# Aufgabe A
Kannst du aus dem Text über Nordkorea die Stelle von „Naja, wer jedenfalls“ bis „immer getan habe.“ wortgetreu niederschreiben?
# Aufgabe B
Wie geht der Text über Nordkorea nach seinem letzten Satz weiter? Setze ihn an dieser Stelle fort.

# Textauszug
⟨

Naja, wer jedenfalls prüft, sich selbst und seine Informationen, sich eine möglichst breite Informationsbasis schafft, nicht glaubt die Wahrheit zu kennen, aber trotzdem nach Erkenntnissen strebt, der ist auf nem ganz guten Weg und macht nichts anderes, als ich es immer getan habe.

Kurz und knapp: Was wird in Nordkorea weiter passieren

Wie geht es weiter in Nordkorea?
Aktuell deutet meines Erachtens nichts darauf hin, dass sich in Nordkorea schnell etwas ändert. Die neue Führung unter Kim Jong Un hat sich noch immer nicht vollständig konstituiert, weshalb es momentan noch immer nicht so wichtig ist, sich Gesichter und Namen von Ministern etc. zu merken. Die können ganz schnell wieder von der Bühne verschwunden sein. Vielleicht würde ich mir den Namen Choe Ryong-hae mal im Hinterkopf behalten, der kann vielleicht auch auf Dauer wichtig bleiben. Aktuell wichtig, aber nicht mehr lange da, ist Kim Yong-nam. Der Mann erfüllt vor allem Außenpolitisch eine Rolle im Regime, für die ich bisher keinen Nachfolger sehe. Aber er geht stramm auf die 90 zu und ich wundere mich eh, dass er sich so lange in den Dienst des Regimes stellt.
Die aktuelle außenpolitische Lage erlaubt es dem Regime weiterzuwurschteln, ohne dass es sich sorgen zu machen, dass einer der großen Akteure China oder USA ihm allzuviel Aufmerksamkeit schenken. Mit dem aktuellen Regime in Pjöngjang wird es keine koreanische Vereinigung geben und eine Annäherung mit Südkorea und den USA wird, wenn sie stattfindet, extrem langsam und voller Rückschläge verlaufen.
Das Regime weiß, dass zuviel Offenheit, zu viele Kontakte, zu viele wirtschaftliche Möglichkeiten ganz schnell dazu führen können, dass die eiserne Kontrolle über das Volk verloren geht. Es wird daher weiterhin Änderungen nur ganz langsam zulassen, um die Effekte dieser Änderungen messen zu können und sie eventuell wieder rückgängig zu machen. Von innen ist daher bis auf weiteres kein großer Wandel zu erwarten. China und die USA, die aktuell die einzigen Akteure wären, die Änderungen von außen herbeiführen könnten, sind beide mit sich selbst bzw. der volatilen globalen politischen Situation beschäftigt und können daher keine großen Energien auf Pjöngjang richten, das heißt aber auch, dass beide keine unkontrollierten Änderungen dort wollen. Der Status quo dürfte beiden lieber sein, als ein neuer heißer Krisenherd in einer aktuell relativ berechenbaren Region (auch Nordkoreas Provokationen sind berechenbar, lasst Euch da nicht von irgendwelchen blöden Medienhypes kirre machen).

⟩

# Material
⟨

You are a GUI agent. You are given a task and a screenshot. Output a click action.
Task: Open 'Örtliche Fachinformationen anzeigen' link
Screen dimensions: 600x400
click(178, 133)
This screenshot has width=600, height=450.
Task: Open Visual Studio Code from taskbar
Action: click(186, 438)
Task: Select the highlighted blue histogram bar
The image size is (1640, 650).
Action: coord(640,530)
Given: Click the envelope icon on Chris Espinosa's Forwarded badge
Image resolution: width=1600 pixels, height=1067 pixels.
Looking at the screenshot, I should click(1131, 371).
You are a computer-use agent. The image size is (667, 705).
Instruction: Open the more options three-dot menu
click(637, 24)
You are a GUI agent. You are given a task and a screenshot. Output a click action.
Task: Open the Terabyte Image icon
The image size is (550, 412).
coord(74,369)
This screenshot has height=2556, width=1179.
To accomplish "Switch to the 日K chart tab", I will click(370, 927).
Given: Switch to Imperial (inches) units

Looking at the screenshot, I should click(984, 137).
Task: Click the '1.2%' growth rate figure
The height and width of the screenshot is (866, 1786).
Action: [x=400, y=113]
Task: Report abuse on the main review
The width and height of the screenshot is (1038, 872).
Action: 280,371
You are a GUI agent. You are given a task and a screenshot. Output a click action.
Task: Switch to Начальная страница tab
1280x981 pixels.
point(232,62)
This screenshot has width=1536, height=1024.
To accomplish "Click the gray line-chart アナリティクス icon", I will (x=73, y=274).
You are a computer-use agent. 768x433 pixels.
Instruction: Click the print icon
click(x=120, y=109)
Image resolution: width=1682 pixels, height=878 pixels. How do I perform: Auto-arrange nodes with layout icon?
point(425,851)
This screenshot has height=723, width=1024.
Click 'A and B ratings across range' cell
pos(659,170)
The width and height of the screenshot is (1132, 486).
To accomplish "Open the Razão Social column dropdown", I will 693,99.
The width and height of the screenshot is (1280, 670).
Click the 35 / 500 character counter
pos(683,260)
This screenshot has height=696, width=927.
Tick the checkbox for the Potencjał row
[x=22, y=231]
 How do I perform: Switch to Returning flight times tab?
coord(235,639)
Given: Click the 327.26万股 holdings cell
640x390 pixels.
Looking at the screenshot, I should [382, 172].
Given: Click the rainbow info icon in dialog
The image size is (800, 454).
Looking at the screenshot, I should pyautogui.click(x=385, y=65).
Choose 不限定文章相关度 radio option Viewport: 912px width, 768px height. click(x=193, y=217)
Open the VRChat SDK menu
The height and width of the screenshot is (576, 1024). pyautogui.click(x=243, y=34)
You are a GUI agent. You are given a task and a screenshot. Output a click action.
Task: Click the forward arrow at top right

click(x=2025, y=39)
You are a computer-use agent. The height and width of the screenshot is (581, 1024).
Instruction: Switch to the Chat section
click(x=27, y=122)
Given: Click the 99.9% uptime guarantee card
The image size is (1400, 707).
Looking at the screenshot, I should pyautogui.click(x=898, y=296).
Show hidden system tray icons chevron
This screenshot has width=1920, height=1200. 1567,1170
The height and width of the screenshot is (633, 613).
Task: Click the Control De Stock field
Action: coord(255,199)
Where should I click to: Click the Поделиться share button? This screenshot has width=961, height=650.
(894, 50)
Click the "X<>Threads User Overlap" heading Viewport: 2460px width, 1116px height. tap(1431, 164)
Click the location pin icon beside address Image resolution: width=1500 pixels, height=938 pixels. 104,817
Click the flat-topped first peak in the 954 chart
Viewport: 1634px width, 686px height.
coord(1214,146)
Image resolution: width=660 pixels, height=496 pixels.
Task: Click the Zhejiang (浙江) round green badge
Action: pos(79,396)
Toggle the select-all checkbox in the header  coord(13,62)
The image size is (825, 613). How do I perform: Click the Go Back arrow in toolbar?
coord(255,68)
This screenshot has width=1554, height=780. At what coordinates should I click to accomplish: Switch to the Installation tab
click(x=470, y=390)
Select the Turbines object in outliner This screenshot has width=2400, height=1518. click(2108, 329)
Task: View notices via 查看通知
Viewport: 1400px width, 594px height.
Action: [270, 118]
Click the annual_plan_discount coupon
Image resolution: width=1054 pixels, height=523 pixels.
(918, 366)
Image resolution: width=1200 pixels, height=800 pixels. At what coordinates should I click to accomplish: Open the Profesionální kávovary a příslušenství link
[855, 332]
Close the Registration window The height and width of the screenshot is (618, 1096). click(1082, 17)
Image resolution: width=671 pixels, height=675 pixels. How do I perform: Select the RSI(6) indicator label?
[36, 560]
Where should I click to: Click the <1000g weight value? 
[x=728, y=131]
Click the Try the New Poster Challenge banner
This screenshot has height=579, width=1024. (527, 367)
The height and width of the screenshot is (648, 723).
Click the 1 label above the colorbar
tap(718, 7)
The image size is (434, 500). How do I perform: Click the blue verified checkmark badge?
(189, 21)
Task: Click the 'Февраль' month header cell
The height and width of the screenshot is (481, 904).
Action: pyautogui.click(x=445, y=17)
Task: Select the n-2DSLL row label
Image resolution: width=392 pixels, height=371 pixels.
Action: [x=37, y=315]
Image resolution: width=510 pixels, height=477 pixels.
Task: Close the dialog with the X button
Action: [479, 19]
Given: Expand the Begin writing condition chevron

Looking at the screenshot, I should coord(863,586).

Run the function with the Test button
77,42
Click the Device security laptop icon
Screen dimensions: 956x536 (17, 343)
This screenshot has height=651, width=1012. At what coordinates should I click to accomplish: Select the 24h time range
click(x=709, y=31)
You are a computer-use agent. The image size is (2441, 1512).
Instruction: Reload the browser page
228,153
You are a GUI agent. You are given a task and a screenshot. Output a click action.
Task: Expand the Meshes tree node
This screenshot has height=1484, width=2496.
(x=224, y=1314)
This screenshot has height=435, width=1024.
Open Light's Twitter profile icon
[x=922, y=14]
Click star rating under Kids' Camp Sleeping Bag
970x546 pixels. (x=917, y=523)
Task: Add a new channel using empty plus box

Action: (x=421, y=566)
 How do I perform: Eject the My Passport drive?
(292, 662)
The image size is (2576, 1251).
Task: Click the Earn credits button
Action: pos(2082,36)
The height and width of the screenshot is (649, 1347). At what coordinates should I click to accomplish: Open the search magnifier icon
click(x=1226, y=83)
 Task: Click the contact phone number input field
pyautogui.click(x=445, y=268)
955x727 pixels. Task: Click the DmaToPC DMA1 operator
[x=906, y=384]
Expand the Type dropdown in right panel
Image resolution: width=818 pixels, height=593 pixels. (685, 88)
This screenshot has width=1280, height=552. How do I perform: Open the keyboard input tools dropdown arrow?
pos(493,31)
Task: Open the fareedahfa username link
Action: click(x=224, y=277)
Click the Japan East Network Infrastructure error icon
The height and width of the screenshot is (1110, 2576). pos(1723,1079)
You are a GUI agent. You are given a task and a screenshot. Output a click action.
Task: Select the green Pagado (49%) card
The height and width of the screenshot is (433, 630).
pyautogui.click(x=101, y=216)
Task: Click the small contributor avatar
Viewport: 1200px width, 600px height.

⟩

# Antwort A
Naja, wer jedenfalls prüft, sich selbst und seine Informationen, sich eine möglichst breite Informationsbasis schafft, nicht glaubt die Wahrheit zu kennen, aber trotzdem nach Erkenntnissen strebt, der ist auf nem ganz guten Weg und macht nichts anderes, als ich es immer getan habe.

# Antwort B
Die eingefrorene politische Situation in Korea wird sich erst ändern, wenn das Regime in Pjöngjang fällt, zumindest wenn man die Perspektive maximal zehn Jahre im Auge hat. Darüber hinaus kann eh kein Mensch gucken (oder glaubt ihr, dass 2005 irgendwer die schwierige Situation, die wir heute mit Russland haben vorhergesagt hätte, oder das, was ISIS gerade macht oder was in Syrien los ist?). Ob das Regime fällt, weiß man aber nicht, man wird das daran erkennen, dass sich plötzlich schnell viel ändert, die Kontrolle nach innen verloren zu gehen scheint (viele Menschen fliehen, es gibt echte interne Konflikte, Militär handelt eigenmächtig). Wenn dieser Moment kommt, kann es sein, dass ich hier wieder einsteige, weil die Geschichte dann eine neue, spannende und wichtige Seite aufschlägt.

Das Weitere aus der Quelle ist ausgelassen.